How Vitamin D Deficiency Can Impact Your Health
Your overall orthopedic wellness is affected by many factors; your lifestyle, your genetics, your diet. Many would say the heart of orthopedic wellness is maintaining strong bone and muscle integrity, as doing so enables you to be able to live a healthy and active lifestyle, not to mention aids greatly in recovery in case of injury. Common issues patients seek treatment for regarding orthopedic wellness include osteoporosis, rehabilitation, muscle or joint pain, physical strengthening, and maybe surprisingly, vitamin deficiency.
In 2010 The Journal of Bone and Joint Surgery reported that almost half of orthopedic surgery patients were found to have a vitamin D deficiency. This is particularly important as this condition is known to impair muscle function and bone healing during the recovery stage.
Why is that?
Well, Vitamin D acts to maintain calcium and phosphate homeostasis within the body. It is now estimated that 1 billion people worldwide are vitamin D deficient. This problem is particularly important to athletes of all ages, as vitamin D plays a significant role in bone health, immune function, and physical performance. Sports goers may be at an increased risk for potential problems such as stress fractures, respiratory infections, and muscle injuries. Not only is it important for the more active of us, but according to Steven Clinton, a professor of medical oncology at Ohio State University, “Vitamin D, working with calcium, is very clearly critically important for bone health, particularly in youth during skeletal development up through puberty and. . . in your 50s, 60s and beyond, for the prevention of osteoporosis, fractures and falls”
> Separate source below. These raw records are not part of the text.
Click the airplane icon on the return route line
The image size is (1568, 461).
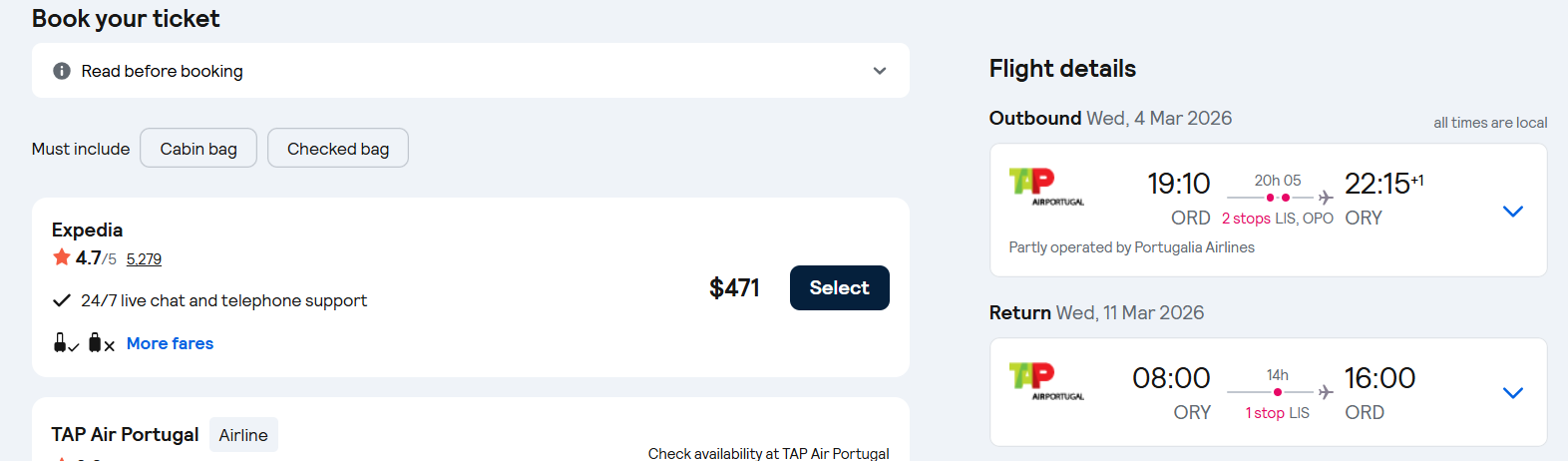[x=1326, y=392]
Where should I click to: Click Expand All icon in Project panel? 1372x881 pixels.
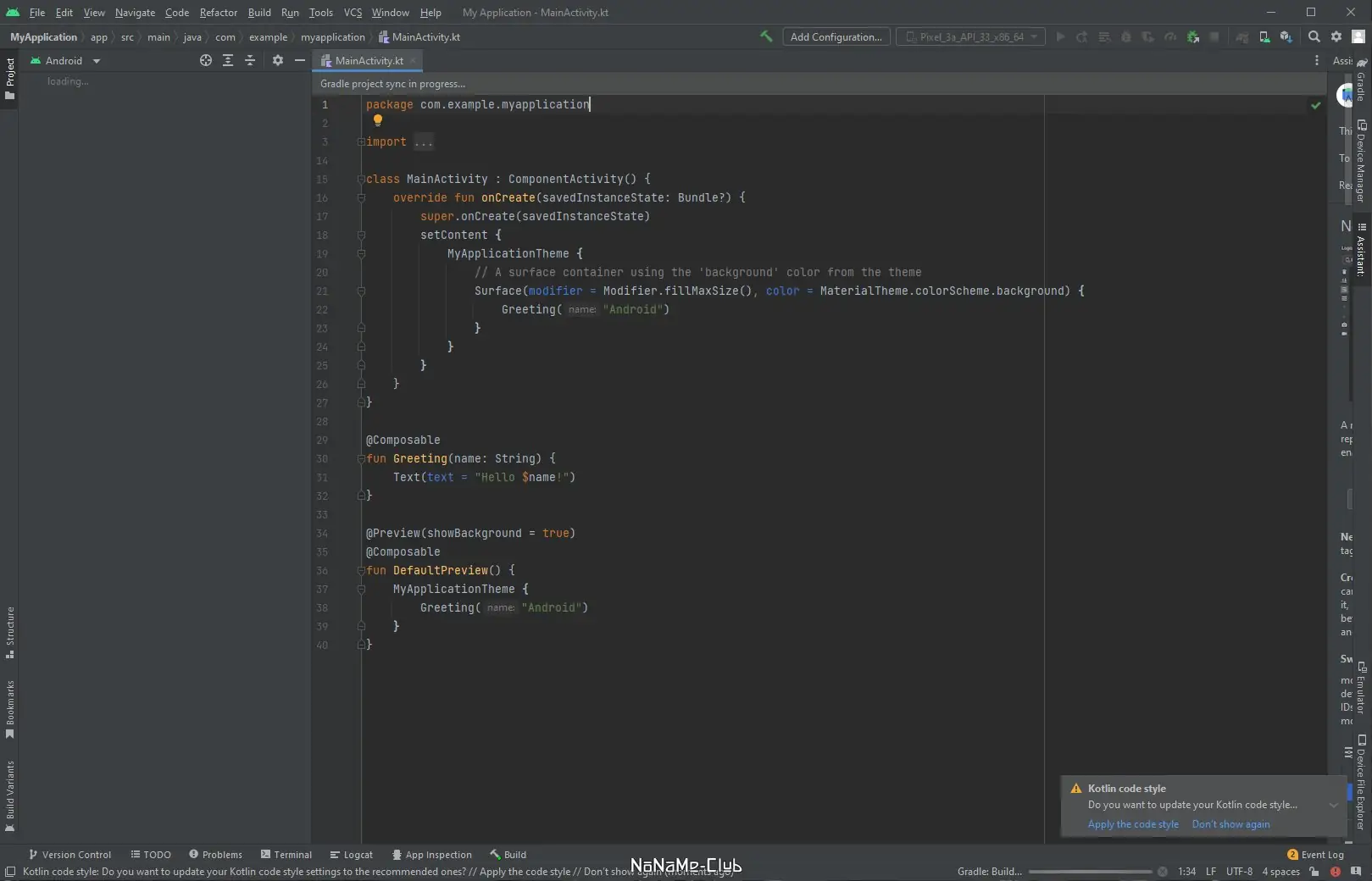(228, 60)
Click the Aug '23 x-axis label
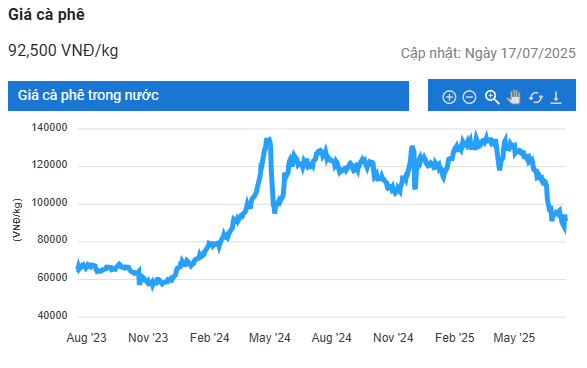The width and height of the screenshot is (587, 368). pos(86,338)
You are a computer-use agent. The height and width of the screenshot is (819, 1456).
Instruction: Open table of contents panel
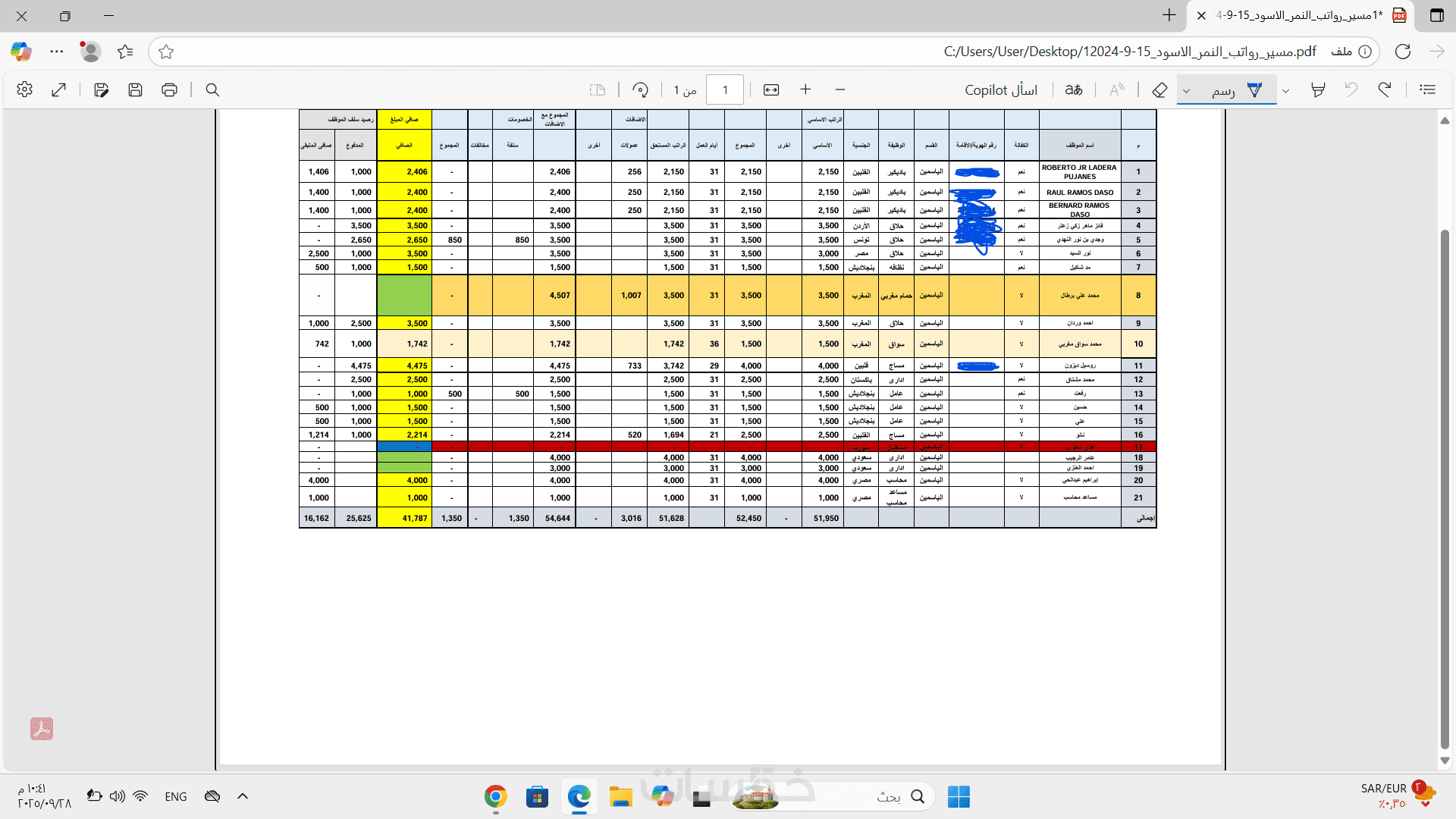click(1428, 89)
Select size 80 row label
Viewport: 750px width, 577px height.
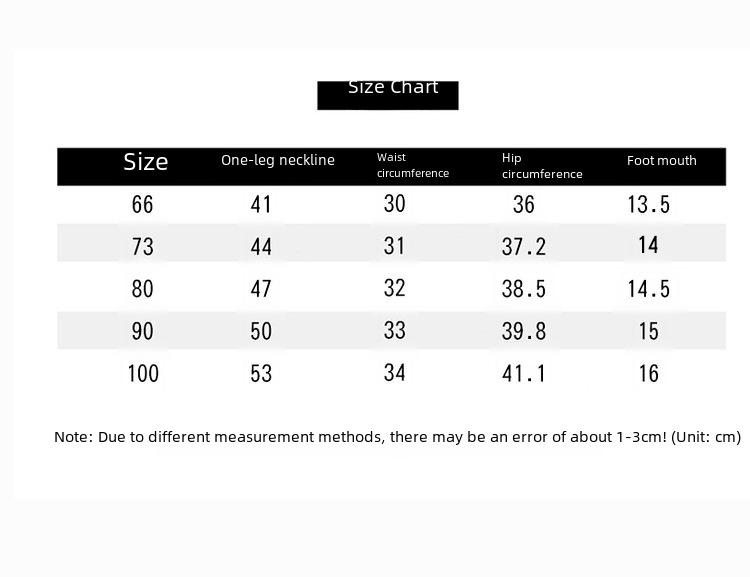[143, 289]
It worth noting that numerous published studies have concluded that Vitamin D might play a role in preventing everything from cancer and cardiovascular disease to Alzheimer’s, diabetes, depression, immune function and, though not all the medical community is convinced that Vitamin D can really influence all of these to any great extent, they certainly do agree that Vitamin D is essential for bone and muscle health.
So what does this mean?
Well, we certainly still want to give a thumbs up to those who seek cover from the sun to prevent premature aging, melanoma and other skin damage. Still, it’s important to recognize that more sun protection means less Vitamin D, which our bodies produce after exposure to UVB rays.
How can you help protect yourself?
The RDA suggests a daily intake of 600 IU per day for those who are of the ages 1-70 years and 800 IU per day for persons older than 70. These intakes correspond to achieving a serum vitamin D status of 20 ng/ml. In short, between diet, supplements, and the sun, do your body a favor and make sure you’re getting enough Vitamin D.